# Work request:
Only lines that contain the word "screenshot" are to be returned from the data below.
Data to use Block Start
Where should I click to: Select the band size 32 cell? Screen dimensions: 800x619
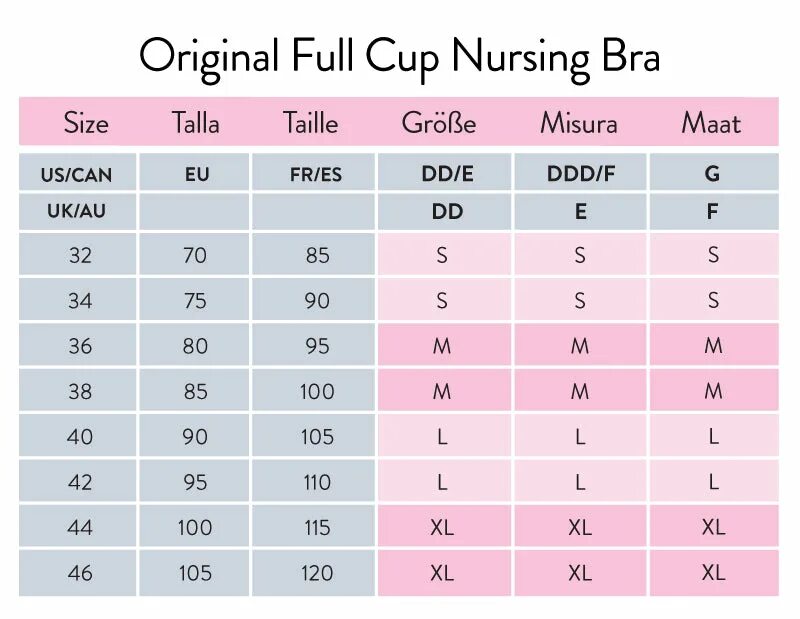tap(78, 254)
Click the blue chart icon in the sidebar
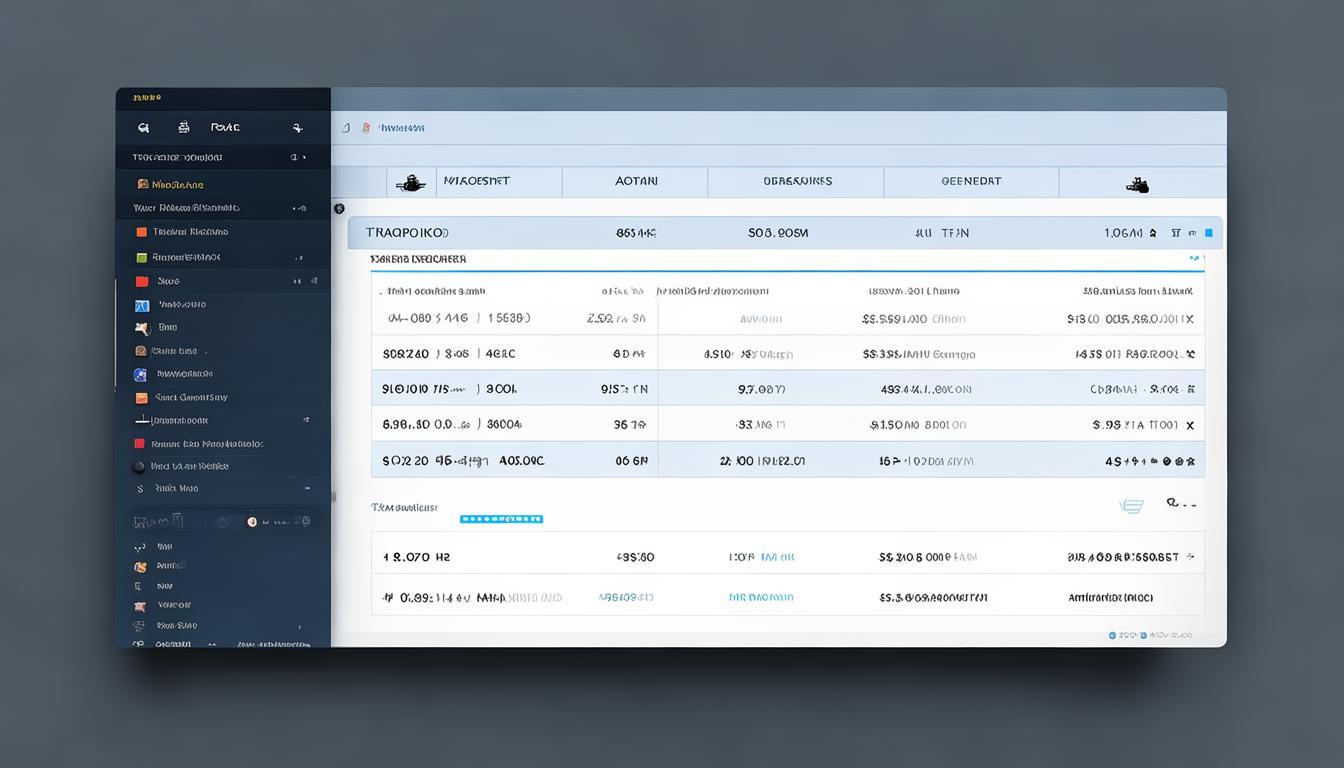Image resolution: width=1344 pixels, height=768 pixels. coord(141,305)
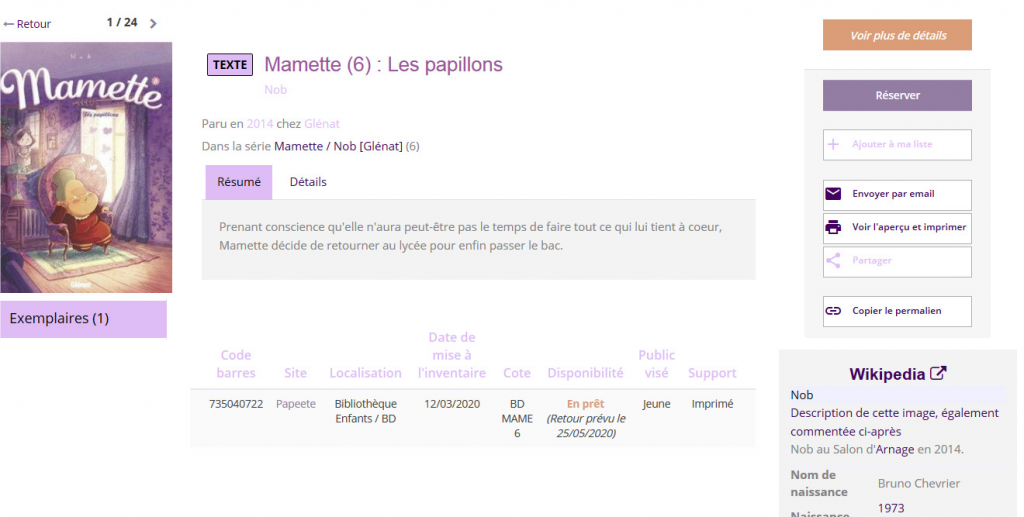Viewport: 1024px width, 517px height.
Task: Click the Réserver button
Action: 897,95
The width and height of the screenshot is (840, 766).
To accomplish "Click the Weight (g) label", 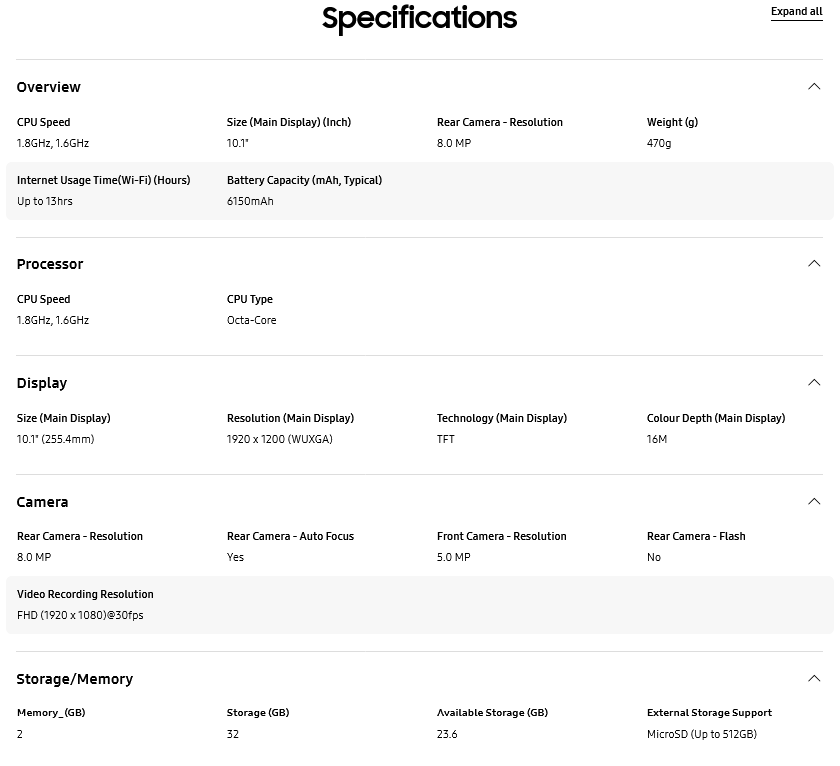I will [x=672, y=122].
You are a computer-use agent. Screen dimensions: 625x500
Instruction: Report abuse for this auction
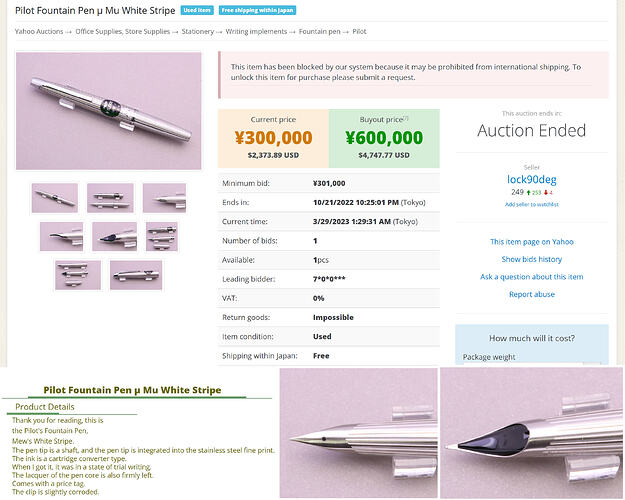click(x=531, y=294)
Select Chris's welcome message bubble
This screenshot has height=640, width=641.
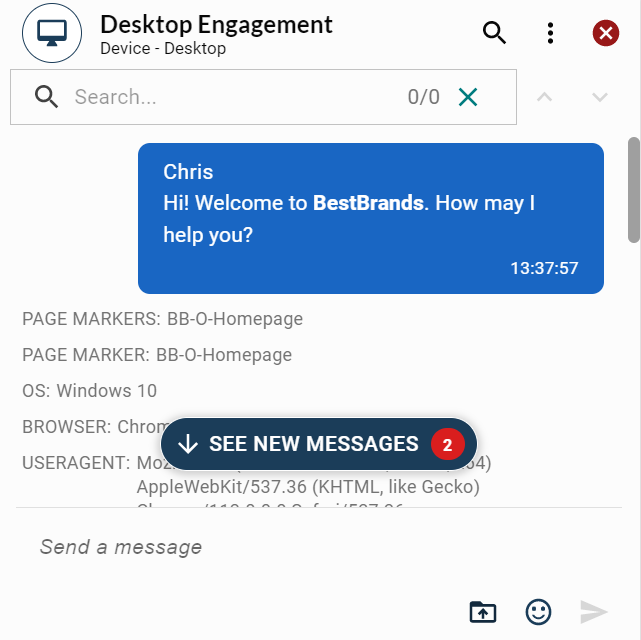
Data to use Block End
# Your response:
The width and height of the screenshot is (840, 766).
This screenshot has height=640, width=641.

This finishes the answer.